#### [Exercise goal]
The task here is to set down every line of the listing exactly.

*** Opening Records supplied ***

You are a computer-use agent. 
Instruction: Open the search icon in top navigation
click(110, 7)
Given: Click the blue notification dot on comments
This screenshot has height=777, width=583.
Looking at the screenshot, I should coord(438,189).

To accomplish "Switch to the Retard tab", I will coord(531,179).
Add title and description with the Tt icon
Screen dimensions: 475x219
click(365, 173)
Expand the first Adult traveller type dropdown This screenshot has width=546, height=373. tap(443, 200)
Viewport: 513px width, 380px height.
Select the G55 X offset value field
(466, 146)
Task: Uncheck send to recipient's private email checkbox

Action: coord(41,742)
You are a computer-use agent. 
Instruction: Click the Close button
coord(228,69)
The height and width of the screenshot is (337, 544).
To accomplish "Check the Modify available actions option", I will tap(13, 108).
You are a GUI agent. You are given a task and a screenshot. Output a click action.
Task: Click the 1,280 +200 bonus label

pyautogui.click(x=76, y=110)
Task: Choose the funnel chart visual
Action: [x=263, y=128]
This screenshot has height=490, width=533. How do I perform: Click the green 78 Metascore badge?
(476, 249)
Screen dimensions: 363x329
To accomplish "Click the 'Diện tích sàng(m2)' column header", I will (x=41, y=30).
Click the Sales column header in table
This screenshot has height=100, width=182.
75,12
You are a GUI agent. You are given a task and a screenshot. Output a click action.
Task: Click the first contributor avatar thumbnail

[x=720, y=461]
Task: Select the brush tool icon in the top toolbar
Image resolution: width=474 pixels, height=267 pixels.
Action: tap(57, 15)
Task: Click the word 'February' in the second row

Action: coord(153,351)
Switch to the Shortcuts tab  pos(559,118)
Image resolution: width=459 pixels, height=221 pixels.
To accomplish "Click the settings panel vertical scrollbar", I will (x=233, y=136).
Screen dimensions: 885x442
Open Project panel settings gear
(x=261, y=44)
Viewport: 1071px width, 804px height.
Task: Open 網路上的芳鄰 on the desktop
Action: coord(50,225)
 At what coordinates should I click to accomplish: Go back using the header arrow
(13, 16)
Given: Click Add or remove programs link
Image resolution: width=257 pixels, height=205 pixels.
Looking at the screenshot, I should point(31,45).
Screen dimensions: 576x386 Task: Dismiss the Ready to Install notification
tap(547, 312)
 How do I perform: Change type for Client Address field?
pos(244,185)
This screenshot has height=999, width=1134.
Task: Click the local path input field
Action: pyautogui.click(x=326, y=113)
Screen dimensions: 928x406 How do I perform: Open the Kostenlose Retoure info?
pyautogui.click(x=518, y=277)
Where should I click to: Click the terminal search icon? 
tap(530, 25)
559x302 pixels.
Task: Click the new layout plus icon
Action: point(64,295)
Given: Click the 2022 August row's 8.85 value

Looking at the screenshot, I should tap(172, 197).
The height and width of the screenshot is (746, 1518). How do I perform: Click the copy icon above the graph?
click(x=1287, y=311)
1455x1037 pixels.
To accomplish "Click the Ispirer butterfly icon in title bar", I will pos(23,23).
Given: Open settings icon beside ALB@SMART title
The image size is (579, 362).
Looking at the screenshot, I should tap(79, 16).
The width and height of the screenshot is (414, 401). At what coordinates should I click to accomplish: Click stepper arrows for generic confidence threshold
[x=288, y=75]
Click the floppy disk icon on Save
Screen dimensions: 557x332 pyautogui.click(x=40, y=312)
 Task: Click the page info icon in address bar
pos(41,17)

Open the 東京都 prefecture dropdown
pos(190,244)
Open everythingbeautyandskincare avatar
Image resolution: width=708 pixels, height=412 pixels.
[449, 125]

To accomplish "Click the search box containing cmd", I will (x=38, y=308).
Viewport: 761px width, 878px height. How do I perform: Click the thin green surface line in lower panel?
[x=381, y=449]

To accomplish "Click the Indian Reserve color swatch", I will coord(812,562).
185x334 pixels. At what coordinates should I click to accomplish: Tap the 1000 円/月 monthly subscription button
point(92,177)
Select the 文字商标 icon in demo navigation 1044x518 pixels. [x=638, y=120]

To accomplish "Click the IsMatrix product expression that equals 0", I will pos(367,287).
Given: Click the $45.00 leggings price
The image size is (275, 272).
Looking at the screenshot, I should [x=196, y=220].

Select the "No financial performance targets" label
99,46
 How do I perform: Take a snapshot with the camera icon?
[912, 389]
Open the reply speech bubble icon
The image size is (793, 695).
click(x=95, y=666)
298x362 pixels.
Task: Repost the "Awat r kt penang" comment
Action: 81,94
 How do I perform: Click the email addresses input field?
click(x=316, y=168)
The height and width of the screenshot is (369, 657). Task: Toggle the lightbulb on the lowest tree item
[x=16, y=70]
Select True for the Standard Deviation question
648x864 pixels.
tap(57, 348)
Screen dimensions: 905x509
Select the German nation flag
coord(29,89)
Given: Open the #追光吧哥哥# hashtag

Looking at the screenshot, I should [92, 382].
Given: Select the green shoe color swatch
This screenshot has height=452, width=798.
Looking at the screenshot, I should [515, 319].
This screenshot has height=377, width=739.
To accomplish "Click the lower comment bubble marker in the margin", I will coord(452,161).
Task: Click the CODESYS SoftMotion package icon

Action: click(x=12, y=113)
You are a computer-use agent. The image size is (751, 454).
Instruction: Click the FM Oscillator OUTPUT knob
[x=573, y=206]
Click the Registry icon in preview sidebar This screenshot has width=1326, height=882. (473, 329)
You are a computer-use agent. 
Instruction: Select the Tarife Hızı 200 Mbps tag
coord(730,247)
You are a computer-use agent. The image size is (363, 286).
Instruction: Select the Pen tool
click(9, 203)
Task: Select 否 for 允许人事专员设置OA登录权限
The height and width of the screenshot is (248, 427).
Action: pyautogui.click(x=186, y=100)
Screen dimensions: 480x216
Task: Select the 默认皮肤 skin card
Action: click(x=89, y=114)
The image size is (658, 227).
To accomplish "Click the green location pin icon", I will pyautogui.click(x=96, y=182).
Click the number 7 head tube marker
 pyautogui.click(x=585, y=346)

*** Closing Records supplied ***

#### [Task result]
You are a computer-use agent. 
Instruction: Open the search icon in top navigation
click(110, 7)
Given: Click the blue notification dot on comments
This screenshot has height=777, width=583.
Looking at the screenshot, I should coord(438,189).

To accomplish "Switch to the Retard tab", I will coord(531,179).
Add title and description with the Tt icon
Screen dimensions: 475x219
click(365, 173)
Expand the first Adult traveller type dropdown This screenshot has width=546, height=373. tap(443, 200)
Viewport: 513px width, 380px height.
Select the G55 X offset value field
(466, 146)
Task: Uncheck send to recipient's private email checkbox

Action: coord(41,742)
You are a computer-use agent. 
Instruction: Click the Close button
coord(228,69)
The height and width of the screenshot is (337, 544).
To accomplish "Check the Modify available actions option", I will tap(13, 108).
You are a GUI agent. You are given a task and a screenshot. Output a click action.
Task: Click the 1,280 +200 bonus label

pyautogui.click(x=76, y=110)
Task: Choose the funnel chart visual
Action: [x=263, y=128]
This screenshot has height=490, width=533. How do I perform: Click the green 78 Metascore badge?
(476, 249)
Screen dimensions: 363x329
To accomplish "Click the 'Diện tích sàng(m2)' column header", I will (x=41, y=30).
Click the Sales column header in table
This screenshot has height=100, width=182.
75,12
You are a GUI agent. You are given a task and a screenshot. Output a click action.
Task: Click the first contributor avatar thumbnail

[x=720, y=461]
Task: Select the brush tool icon in the top toolbar
Image resolution: width=474 pixels, height=267 pixels.
Action: tap(57, 15)
Task: Click the word 'February' in the second row

Action: coord(153,351)
Switch to the Shortcuts tab  pos(559,118)
Image resolution: width=459 pixels, height=221 pixels.
To accomplish "Click the settings panel vertical scrollbar", I will (x=233, y=136).
Screen dimensions: 885x442
Open Project panel settings gear
(x=261, y=44)
Viewport: 1071px width, 804px height.
Task: Open 網路上的芳鄰 on the desktop
Action: coord(50,225)
 At what coordinates should I click to accomplish: Go back using the header arrow
(13, 16)
Given: Click Add or remove programs link
Image resolution: width=257 pixels, height=205 pixels.
Looking at the screenshot, I should point(31,45).
Screen dimensions: 576x386 Task: Dismiss the Ready to Install notification
tap(547, 312)
 How do I perform: Change type for Client Address field?
pos(244,185)
This screenshot has height=999, width=1134.
Task: Click the local path input field
Action: pyautogui.click(x=326, y=113)
Screen dimensions: 928x406 How do I perform: Open the Kostenlose Retoure info?
pyautogui.click(x=518, y=277)
Where should I click to: Click the terminal search icon? 
tap(530, 25)
559x302 pixels.
Task: Click the new layout plus icon
Action: point(64,295)
Given: Click the 2022 August row's 8.85 value

Looking at the screenshot, I should tap(172, 197).
The height and width of the screenshot is (746, 1518). How do I perform: Click the copy icon above the graph?
click(x=1287, y=311)
1455x1037 pixels.
To accomplish "Click the Ispirer butterfly icon in title bar", I will pos(23,23).
Given: Open settings icon beside ALB@SMART title
The image size is (579, 362).
Looking at the screenshot, I should tap(79, 16).
The width and height of the screenshot is (414, 401). At what coordinates should I click to accomplish: Click stepper arrows for generic confidence threshold
[x=288, y=75]
Click the floppy disk icon on Save
Screen dimensions: 557x332 pyautogui.click(x=40, y=312)
 Task: Click the page info icon in address bar
pos(41,17)

Open the 東京都 prefecture dropdown
pos(190,244)
Open everythingbeautyandskincare avatar
Image resolution: width=708 pixels, height=412 pixels.
[449, 125]

To accomplish "Click the search box containing cmd", I will (x=38, y=308).
Viewport: 761px width, 878px height. How do I perform: Click the thin green surface line in lower panel?
[x=381, y=449]

To accomplish "Click the Indian Reserve color swatch", I will coord(812,562).
185x334 pixels. At what coordinates should I click to accomplish: Tap the 1000 円/月 monthly subscription button
point(92,177)
Select the 文字商标 icon in demo navigation 1044x518 pixels. [x=638, y=120]

To accomplish "Click the IsMatrix product expression that equals 0", I will pos(367,287).
Given: Click the $45.00 leggings price
The image size is (275, 272).
Looking at the screenshot, I should [x=196, y=220].

Select the "No financial performance targets" label
99,46
 How do I perform: Take a snapshot with the camera icon?
[912, 389]
Open the reply speech bubble icon
The image size is (793, 695).
click(x=95, y=666)
298x362 pixels.
Task: Repost the "Awat r kt penang" comment
Action: 81,94
 How do I perform: Click the email addresses input field?
click(x=316, y=168)
The height and width of the screenshot is (369, 657). Task: Toggle the lightbulb on the lowest tree item
[x=16, y=70]
Select True for the Standard Deviation question
648x864 pixels.
tap(57, 348)
Screen dimensions: 905x509
Select the German nation flag
coord(29,89)
Given: Open the #追光吧哥哥# hashtag

Looking at the screenshot, I should [92, 382].
Given: Select the green shoe color swatch
This screenshot has height=452, width=798.
Looking at the screenshot, I should [515, 319].
This screenshot has height=377, width=739.
To accomplish "Click the lower comment bubble marker in the margin", I will coord(452,161).
Task: Click the CODESYS SoftMotion package icon

Action: click(x=12, y=113)
You are a computer-use agent. The image size is (751, 454).
Instruction: Click the FM Oscillator OUTPUT knob
[x=573, y=206]
Click the Registry icon in preview sidebar This screenshot has width=1326, height=882. (473, 329)
You are a computer-use agent. 
Instruction: Select the Tarife Hızı 200 Mbps tag
coord(730,247)
You are a computer-use agent. The image size is (363, 286).
Instruction: Select the Pen tool
click(9, 203)
Task: Select 否 for 允许人事专员设置OA登录权限
The height and width of the screenshot is (248, 427).
Action: pyautogui.click(x=186, y=100)
Screen dimensions: 480x216
Task: Select the 默认皮肤 skin card
Action: click(x=89, y=114)
The image size is (658, 227).
To accomplish "Click the green location pin icon", I will pyautogui.click(x=96, y=182).
Click the number 7 head tube marker
 pyautogui.click(x=585, y=346)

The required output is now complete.